Tornando, quindi, al caso prospettato, la prima strategia processuale
attuabile potrebbe essere proprio quella di convenire nel giudizio
risarcitorio esclusivamente il responsabile del danno Caio ai sensi
dell’art. 2054 c.c.
Secondo un principio costantemente affermato dalla Suprema Corte
(Cass. 31 maggio 2006, n. 13019; Cass. 13 febbraio 1998, n. 1561), le dichiarazioni contenute nel modulo a firma congiunta costituiscono una confessione stragiudiziale che produce i suoi effetti tipici solo nei limiti in cui vengano fatte valere in una controversia in cui siano parti in senso processuale
quegli stessi soggetti che furono l’autore ed il destinatario della dichiarazione. In assenza del responsabile il modulo a firma congiunta non
avrebbe valenza assoluta ed incontestabile all’interno del giudizio,
essendo liberamente valutabile dal giudice al pari di qualsiasi altra
prova acquisita al processo (Cass. 25 marzo 1999, n. 2819; Cass. 23 gennaio 1997, n. 689; Cass. 2 aprile 1996, n. 3055).
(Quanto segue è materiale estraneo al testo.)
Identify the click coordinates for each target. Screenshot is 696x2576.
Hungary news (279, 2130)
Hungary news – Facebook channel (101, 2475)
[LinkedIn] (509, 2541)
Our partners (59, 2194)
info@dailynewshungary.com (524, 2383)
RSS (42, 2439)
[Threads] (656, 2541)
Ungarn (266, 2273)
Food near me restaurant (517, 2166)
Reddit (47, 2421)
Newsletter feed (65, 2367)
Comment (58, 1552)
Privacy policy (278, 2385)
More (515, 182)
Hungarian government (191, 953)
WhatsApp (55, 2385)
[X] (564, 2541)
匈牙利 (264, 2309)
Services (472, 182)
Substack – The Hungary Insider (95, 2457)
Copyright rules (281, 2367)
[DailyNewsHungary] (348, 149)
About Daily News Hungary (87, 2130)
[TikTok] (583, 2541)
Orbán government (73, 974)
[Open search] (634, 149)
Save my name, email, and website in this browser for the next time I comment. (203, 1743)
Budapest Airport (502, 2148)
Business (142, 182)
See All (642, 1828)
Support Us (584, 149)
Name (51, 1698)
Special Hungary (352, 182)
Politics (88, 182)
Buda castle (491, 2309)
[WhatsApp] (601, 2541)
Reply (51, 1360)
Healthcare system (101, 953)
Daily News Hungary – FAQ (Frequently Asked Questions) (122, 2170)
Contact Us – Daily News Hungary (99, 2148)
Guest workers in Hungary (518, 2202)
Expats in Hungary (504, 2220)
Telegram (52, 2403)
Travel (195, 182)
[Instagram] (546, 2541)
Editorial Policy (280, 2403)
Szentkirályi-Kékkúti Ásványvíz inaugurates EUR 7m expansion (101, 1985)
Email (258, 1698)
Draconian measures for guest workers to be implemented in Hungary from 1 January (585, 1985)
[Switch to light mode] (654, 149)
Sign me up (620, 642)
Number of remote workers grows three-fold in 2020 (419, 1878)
A questo punto, notificato l’atto di citazione, potrebbero profilarsi tre
differenti scenari processuali:
1) Stante il chiaro disposto dei commi II e IV dell’art. 1917 c.c., che conferiscono all’assicurato il diritto di chiamare in causa il proprio assicuratore
per ivi sentirlo condannare al pagamento “diretto” in favore del danneggiato, e ciò anche in assenza di una sua specifica richiesta (Cass. 9 agosto
2003, n. 12049; Cass. 24 aprile 2001, n. 6026), Caio potrebbe costituirsi
in giudizio e, ammettendo la propria responsabilità, chiedere di essere autorizzato dal Giudice, ai sensi dell’art. 106 c.p.c., a chiamare
in garanzia l’impresa con il quale ha stipulato il contratto obbligatorio al fine di essere tenuto indenne da ogni pretesa avanzata dal
danneggiato nei suoi confronti (cfr. Cass. 20 febbraio 1998, n. 1784).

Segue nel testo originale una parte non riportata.